Por não me restar outra condição senão a de resistência, estarei com mais uma galera aí na luta para que não demore. Mas, no fim, não é uma questão de tempo cronológico. Nossa vontade é inversamente proporcional à "vontade política". Nossas mãos e corações ainda são poucos e todos os dias temos “baixas”, com colegas voltando para os seus/suas e/ou buscando qualquer coisa para trabalhar e sobreviver.

E, por a ciência não ser nenhuma última tábua salvação, como acredita-se, espero que xs colegas se encontrem em ofícios que lhes dê prazer, satisfação, realização e uma grana. Pensar que alguém que fez doutorado não pode ser jardineiro ou bartender é o mesmo que dizer que as pessoas que ocupam ofícios como esse podem até gostar de ciência, de pensar, refletir sobre a realidade, mas não tem direito a fazer um doutorado por que isso está restrito a quem se almeja cientista. Ou seja, não universaliza a proposta acadêmica.

***

Tarefas.
A. Responda com base no trecho:
(i) A "nossa vontade" é inversamente proporcional a quê?
(ii) Segundo o trecho, o que fazem os colegas que representam as "baixas" diárias?
(iii) Quais dois ofícios são mencionados como exemplos para quem fez doutorado?
B. Transcreva literalmente a passagem do trecho que começa pelas palavras "E, por a ciência" e termina em "a proposta acadêmica.".
Não é preciso consultar os registros para nenhuma tarefa.

Registros fornecidos.
***

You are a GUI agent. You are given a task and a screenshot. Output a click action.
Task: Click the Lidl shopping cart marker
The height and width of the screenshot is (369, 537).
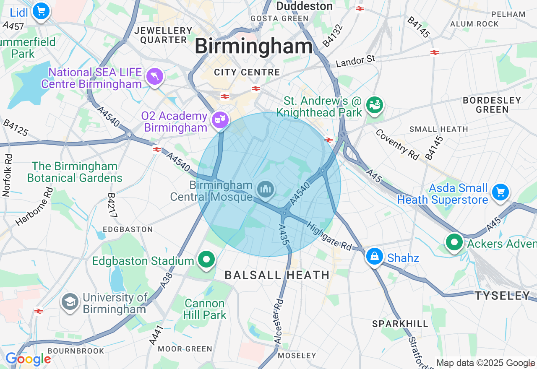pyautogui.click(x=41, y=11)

***

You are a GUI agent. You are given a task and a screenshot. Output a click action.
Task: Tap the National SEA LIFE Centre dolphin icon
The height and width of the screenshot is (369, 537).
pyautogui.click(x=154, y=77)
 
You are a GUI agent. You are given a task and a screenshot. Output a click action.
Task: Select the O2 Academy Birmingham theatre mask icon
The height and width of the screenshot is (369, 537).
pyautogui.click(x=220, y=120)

***

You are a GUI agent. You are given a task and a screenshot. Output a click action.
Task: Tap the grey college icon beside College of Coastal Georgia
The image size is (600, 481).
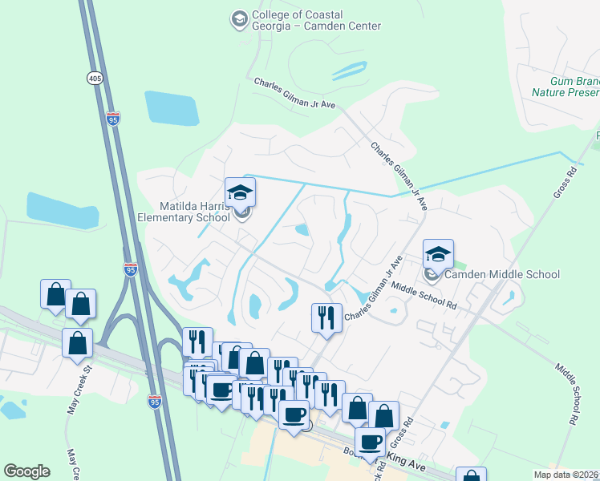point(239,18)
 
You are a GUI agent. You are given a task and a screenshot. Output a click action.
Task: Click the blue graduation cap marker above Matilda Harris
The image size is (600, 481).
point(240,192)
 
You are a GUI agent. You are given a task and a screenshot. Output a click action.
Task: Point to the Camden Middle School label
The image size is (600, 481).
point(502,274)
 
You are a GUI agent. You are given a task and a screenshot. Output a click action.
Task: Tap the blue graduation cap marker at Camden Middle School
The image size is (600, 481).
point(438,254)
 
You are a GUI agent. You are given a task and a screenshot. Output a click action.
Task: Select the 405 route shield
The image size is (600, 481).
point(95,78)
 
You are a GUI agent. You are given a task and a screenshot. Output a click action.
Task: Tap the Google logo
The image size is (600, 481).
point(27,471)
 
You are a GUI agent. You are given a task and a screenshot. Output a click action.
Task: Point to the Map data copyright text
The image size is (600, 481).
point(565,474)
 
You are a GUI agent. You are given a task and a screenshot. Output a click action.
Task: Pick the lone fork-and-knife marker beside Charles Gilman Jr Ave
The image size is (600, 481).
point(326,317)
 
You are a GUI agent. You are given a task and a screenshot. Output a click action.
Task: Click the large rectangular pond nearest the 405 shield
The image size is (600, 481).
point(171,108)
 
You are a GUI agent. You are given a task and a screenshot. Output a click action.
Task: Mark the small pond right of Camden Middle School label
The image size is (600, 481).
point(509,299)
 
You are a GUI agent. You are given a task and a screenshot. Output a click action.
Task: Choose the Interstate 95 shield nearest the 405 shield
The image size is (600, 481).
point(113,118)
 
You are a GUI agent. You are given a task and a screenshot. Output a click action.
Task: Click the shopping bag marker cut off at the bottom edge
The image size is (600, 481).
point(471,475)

***

Respostas por tarefa.
A.
(i) À "vontade política".
(ii) Voltam para os seus/suas e/ou buscam qualquer coisa para trabalhar e sobreviver.
(iii) Jardineiro e bartender.

B.
E, por a ciência não ser nenhuma última tábua salvação, como acredita-se, espero que xs colegas se encontrem em ofícios que lhes dê prazer, satisfação, realização e uma grana. Pensar que alguém que fez doutorado não pode ser jardineiro ou bartender é o mesmo que dizer que as pessoas que ocupam ofícios como esse podem até gostar de ciência, de pensar, refletir sobre a realidade, mas não tem direito a fazer um doutorado por que isso está restrito a quem se almeja cientista. Ou seja, não universaliza a proposta acadêmica.